╭──

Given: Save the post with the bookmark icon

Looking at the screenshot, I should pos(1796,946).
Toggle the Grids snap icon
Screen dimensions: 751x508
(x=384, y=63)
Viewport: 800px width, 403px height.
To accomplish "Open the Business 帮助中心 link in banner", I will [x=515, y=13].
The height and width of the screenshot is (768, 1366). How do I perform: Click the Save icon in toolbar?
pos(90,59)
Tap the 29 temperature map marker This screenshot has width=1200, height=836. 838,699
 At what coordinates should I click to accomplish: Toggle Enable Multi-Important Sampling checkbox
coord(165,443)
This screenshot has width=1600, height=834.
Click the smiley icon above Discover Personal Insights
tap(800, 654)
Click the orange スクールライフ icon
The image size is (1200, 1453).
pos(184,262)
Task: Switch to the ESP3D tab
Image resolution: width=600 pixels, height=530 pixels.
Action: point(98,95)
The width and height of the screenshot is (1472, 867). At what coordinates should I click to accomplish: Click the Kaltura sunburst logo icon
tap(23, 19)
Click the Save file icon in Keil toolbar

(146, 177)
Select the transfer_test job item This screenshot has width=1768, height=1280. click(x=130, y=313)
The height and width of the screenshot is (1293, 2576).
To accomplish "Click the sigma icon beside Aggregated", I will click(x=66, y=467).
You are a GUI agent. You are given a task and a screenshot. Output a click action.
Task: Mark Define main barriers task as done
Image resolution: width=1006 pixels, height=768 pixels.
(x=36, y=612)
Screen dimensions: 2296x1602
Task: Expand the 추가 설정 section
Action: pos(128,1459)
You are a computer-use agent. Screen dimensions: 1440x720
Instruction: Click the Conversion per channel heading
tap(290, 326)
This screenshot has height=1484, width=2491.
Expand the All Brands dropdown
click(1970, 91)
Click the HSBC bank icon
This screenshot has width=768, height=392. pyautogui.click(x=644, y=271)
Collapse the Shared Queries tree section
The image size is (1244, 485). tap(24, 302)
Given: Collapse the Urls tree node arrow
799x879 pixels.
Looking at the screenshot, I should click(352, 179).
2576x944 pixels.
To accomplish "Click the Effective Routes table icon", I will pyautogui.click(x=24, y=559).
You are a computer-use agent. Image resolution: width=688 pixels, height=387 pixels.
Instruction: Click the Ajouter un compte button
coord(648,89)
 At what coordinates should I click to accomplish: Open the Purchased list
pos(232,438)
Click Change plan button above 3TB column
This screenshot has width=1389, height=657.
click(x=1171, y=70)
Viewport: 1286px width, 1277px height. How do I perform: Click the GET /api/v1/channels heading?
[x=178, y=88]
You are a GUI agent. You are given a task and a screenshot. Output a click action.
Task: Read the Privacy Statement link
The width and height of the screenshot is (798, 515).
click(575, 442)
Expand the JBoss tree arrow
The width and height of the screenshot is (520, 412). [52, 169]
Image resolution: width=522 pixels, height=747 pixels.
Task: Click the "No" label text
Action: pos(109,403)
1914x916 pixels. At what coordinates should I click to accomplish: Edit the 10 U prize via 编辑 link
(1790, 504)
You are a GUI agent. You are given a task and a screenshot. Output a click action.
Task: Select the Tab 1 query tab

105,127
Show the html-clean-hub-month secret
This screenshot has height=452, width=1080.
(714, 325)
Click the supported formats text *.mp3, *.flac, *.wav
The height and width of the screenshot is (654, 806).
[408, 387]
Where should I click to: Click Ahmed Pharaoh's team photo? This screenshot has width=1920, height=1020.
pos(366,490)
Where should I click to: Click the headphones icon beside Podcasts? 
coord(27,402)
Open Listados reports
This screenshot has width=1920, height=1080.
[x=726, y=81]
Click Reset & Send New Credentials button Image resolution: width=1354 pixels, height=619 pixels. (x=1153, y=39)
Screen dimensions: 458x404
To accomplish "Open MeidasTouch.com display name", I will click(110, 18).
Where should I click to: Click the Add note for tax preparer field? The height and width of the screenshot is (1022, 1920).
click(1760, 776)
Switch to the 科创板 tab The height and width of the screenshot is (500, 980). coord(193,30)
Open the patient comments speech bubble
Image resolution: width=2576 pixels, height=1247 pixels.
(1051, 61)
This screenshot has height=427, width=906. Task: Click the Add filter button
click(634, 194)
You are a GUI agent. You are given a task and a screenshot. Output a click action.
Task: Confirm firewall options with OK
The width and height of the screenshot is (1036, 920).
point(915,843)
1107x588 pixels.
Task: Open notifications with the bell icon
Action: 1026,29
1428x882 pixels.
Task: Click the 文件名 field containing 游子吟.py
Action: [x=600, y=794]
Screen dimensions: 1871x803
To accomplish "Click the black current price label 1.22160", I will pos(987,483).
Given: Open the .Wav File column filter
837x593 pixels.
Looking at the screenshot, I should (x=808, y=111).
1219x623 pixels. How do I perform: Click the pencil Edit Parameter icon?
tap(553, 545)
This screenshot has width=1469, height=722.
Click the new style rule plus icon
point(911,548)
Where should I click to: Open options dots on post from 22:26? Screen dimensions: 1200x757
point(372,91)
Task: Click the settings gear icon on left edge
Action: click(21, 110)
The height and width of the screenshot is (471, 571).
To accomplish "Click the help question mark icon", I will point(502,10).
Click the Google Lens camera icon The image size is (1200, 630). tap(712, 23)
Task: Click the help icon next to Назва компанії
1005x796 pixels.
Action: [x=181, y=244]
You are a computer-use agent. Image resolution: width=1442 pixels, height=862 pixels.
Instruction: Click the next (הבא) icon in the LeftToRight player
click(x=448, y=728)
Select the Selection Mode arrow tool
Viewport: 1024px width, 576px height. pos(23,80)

╰──

# Exercise aim
Return every line of the data above as a JSON array of strings, one string per line, omitting blank lines.

# Exercise answer
[
  "Given: Save the post with the bookmark icon",
  "Looking at the screenshot, I should pos(1796,946).",
  "Toggle the Grids snap icon",
  "Screen dimensions: 751x508",
  "(x=384, y=63)",
  "Viewport: 800px width, 403px height.",
  "To accomplish \"Open the Business 帮助中心 link in banner\", I will [x=515, y=13].",
  "The height and width of the screenshot is (768, 1366). How do I perform: Click the Save icon in toolbar?",
  "pos(90,59)",
  "Tap the 29 temperature map marker This screenshot has width=1200, height=836. 838,699",
  " At what coordinates should I click to accomplish: Toggle Enable Multi-Important Sampling checkbox",
  "coord(165,443)",
  "This screenshot has width=1600, height=834.",
  "Click the smiley icon above Discover Personal Insights",
  "tap(800, 654)",
  "Click the orange スクールライフ icon",
  "The image size is (1200, 1453).",
  "pos(184,262)",
  "Task: Switch to the ESP3D tab",
  "Image resolution: width=600 pixels, height=530 pixels.",
  "Action: point(98,95)",
  "The width and height of the screenshot is (1472, 867). At what coordinates should I click to accomplish: Click the Kaltura sunburst logo icon",
  "tap(23, 19)",
  "Click the Save file icon in Keil toolbar",
  "(146, 177)",
  "Select the transfer_test job item This screenshot has width=1768, height=1280. click(x=130, y=313)",
  "The height and width of the screenshot is (1293, 2576).",
  "To accomplish \"Click the sigma icon beside Aggregated\", I will click(x=66, y=467).",
  "You are a GUI agent. You are given a task and a screenshot. Output a click action.",
  "Task: Mark Define main barriers task as done",
  "Image resolution: width=1006 pixels, height=768 pixels.",
  "(x=36, y=612)",
  "Screen dimensions: 2296x1602",
  "Task: Expand the 추가 설정 section",
  "Action: pos(128,1459)",
  "You are a computer-use agent. Screen dimensions: 1440x720",
  "Instruction: Click the Conversion per channel heading",
  "tap(290, 326)",
  "This screenshot has height=1484, width=2491.",
  "Expand the All Brands dropdown",
  "click(1970, 91)",
  "Click the HSBC bank icon",
  "This screenshot has width=768, height=392. pyautogui.click(x=644, y=271)",
  "Collapse the Shared Queries tree section",
  "The image size is (1244, 485). tap(24, 302)",
  "Given: Collapse the Urls tree node arrow",
  "799x879 pixels.",
  "Looking at the screenshot, I should click(352, 179).",
  "2576x944 pixels.",
  "To accomplish \"Click the Effective Routes table icon\", I will pyautogui.click(x=24, y=559).",
  "You are a computer-use agent. Image resolution: width=688 pixels, height=387 pixels.",
  "Instruction: Click the Ajouter un compte button",
  "coord(648,89)",
  " At what coordinates should I click to accomplish: Open the Purchased list",
  "pos(232,438)",
  "Click Change plan button above 3TB column",
  "This screenshot has width=1389, height=657.",
  "click(x=1171, y=70)",
  "Viewport: 1286px width, 1277px height. How do I perform: Click the GET /api/v1/channels heading?",
  "[x=178, y=88]",
  "You are a GUI agent. You are given a task and a screenshot. Output a click action.",
  "Task: Read the Privacy Statement link",
  "The width and height of the screenshot is (798, 515).",
  "click(575, 442)",
  "Expand the JBoss tree arrow",
  "The width and height of the screenshot is (520, 412). [52, 169]",
  "Image resolution: width=522 pixels, height=747 pixels.",
  "Task: Click the \"No\" label text",
  "Action: pos(109,403)",
  "1914x916 pixels. At what coordinates should I click to accomplish: Edit the 10 U prize via 编辑 link",
  "(1790, 504)",
  "You are a GUI agent. You are given a task and a screenshot. Output a click action.",
  "Task: Select the Tab 1 query tab",
  "105,127",
  "Show the html-clean-hub-month secret",
  "This screenshot has height=452, width=1080.",
  "(714, 325)",
  "Click the supported formats text *.mp3, *.flac, *.wav",
  "The height and width of the screenshot is (654, 806).",
  "[408, 387]",
  "Where should I click to: Click Ahmed Pharaoh's team photo? This screenshot has width=1920, height=1020.",
  "pos(366,490)",
  "Where should I click to: Click the headphones icon beside Podcasts? ",
  "coord(27,402)",
  "Open Listados reports",
  "This screenshot has width=1920, height=1080.",
  "[x=726, y=81]",
  "Click Reset & Send New Credentials button Image resolution: width=1354 pixels, height=619 pixels. (x=1153, y=39)",
  "Screen dimensions: 458x404",
  "To accomplish \"Open MeidasTouch.com display name\", I will click(110, 18).",
  "Where should I click to: Click the Add note for tax preparer field? The height and width of the screenshot is (1022, 1920).",
  "click(1760, 776)",
  "Switch to the 科创板 tab The height and width of the screenshot is (500, 980). coord(193,30)",
  "Open the patient comments speech bubble",
  "Image resolution: width=2576 pixels, height=1247 pixels.",
  "(1051, 61)",
  "This screenshot has height=427, width=906. Task: Click the Add filter button",
  "click(634, 194)",
  "You are a GUI agent. You are given a task and a screenshot. Output a click action.",
  "Task: Confirm firewall options with OK",
  "The width and height of the screenshot is (1036, 920).",
  "point(915,843)",
  "1107x588 pixels.",
  "Task: Open notifications with the bell icon",
  "Action: 1026,29",
  "1428x882 pixels.",
  "Task: Click the 文件名 field containing 游子吟.py",
  "Action: [x=600, y=794]",
  "Screen dimensions: 1871x803",
  "To accomplish \"Click the black current price label 1.22160\", I will pos(987,483).",
  "Given: Open the .Wav File column filter",
  "837x593 pixels.",
  "Looking at the screenshot, I should (x=808, y=111).",
  "1219x623 pixels. How do I perform: Click the pencil Edit Parameter icon?",
  "tap(553, 545)",
  "This screenshot has width=1469, height=722.",
  "Click the new style rule plus icon",
  "point(911,548)",
  "Where should I click to: Open options dots on post from 22:26? Screen dimensions: 1200x757",
  "point(372,91)",
  "Task: Click the settings gear icon on left edge",
  "Action: click(21, 110)",
  "The height and width of the screenshot is (471, 571).",
  "To accomplish \"Click the help question mark icon\", I will point(502,10).",
  "Click the Google Lens camera icon The image size is (1200, 630). tap(712, 23)",
  "Task: Click the help icon next to Назва компанії",
  "1005x796 pixels.",
  "Action: [x=181, y=244]",
  "You are a computer-use agent. Image resolution: width=1442 pixels, height=862 pixels.",
  "Instruction: Click the next (הבא) icon in the LeftToRight player",
  "click(x=448, y=728)",
  "Select the Selection Mode arrow tool",
  "Viewport: 1024px width, 576px height. pos(23,80)"
]